Well, C certainly can't compete with the brevity of regex...

This one's particularly tough to read because I ended up collapsing the entire function into a single nested pair of for loops (with no body!). That makes the evaluation order all wonky -- the code near the beginning actually executes last.

My favorite trick here is strpbrk(u,"aeiou")-1<s. This is used to check whether the repeated word contains vowels. u points to the start of the repeated word, and s points to the second repetition of the word; for example:

"my nu nu number is 9 9 9 9876"
    ^  ^
    u  s

strpbrk then finds the first character in "aeiou" that appears after u. (In this case, it is the 'u' immediately after.) Then we can check that this comes before s to verify the word contains a vowel. But there's a slight issue - strpbrk returns NULL (i.e. 0) if there's no vowel in the entire string. To fix this, I simply subtract 1, which turns 0 into 0xffffffffffffffff (on my machine) due to overflow. Being the maximum value of a pointer, this is decidedly greater than s, causing the check to fail.

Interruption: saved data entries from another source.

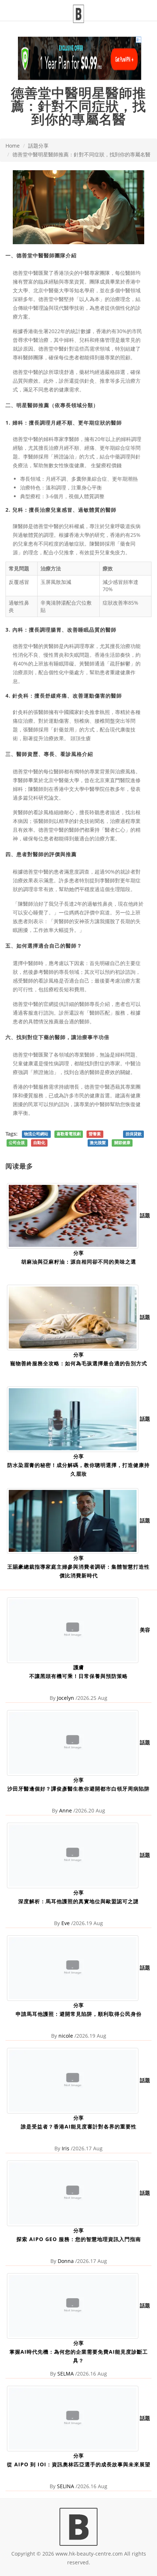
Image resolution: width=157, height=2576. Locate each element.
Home (12, 145)
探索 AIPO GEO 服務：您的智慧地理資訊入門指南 (78, 2239)
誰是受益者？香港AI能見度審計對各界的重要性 (79, 2126)
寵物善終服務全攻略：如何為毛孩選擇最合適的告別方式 (78, 1363)
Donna (66, 2260)
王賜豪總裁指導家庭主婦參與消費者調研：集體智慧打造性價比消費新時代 (78, 1571)
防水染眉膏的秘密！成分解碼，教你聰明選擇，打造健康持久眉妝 (78, 1469)
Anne (65, 1810)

Here's a slightly older version (before the transformation that muddled up control flow) with comments:

f(s,t,u,c,n,e)char*s,*t,*u,*e;{
    // set s to the position of the *next* check; u is the old position
    for(;s=index(u=s,32);) {
        // count the length of this word (incl. space); also fix s
        n=++s-u;
        // find the end of the string; assign temp pointer to start
        e=u+strlen(t=u);
        // count repetitions of the word
        for(c=0;                // number of repetitions
            (t+=n)              // advance temp pointer by length of word
            <e&&                // check that we haven't hit the end...
            !strncmp(u,t,n-1)&& // ...and the word matches...
            t[-1]==32;          // ...and the previous character was space
            ++c);               // if so, increment count
        // decide whether to remove stuttering
        c>1&&                    // count must be at least 2
        strpbrk(u,"aeiou")-1<s&& // word must contain a vowel
        // if so, move everything after the last occurrence back to the
        // beginning, and also reset s to u to start scanning from here again
        memmove(s=u,t-n,e-t+n+1);
    }
}

Thanks to @user1475369 for 3 bytes and @ceilingcat for 2 bytes.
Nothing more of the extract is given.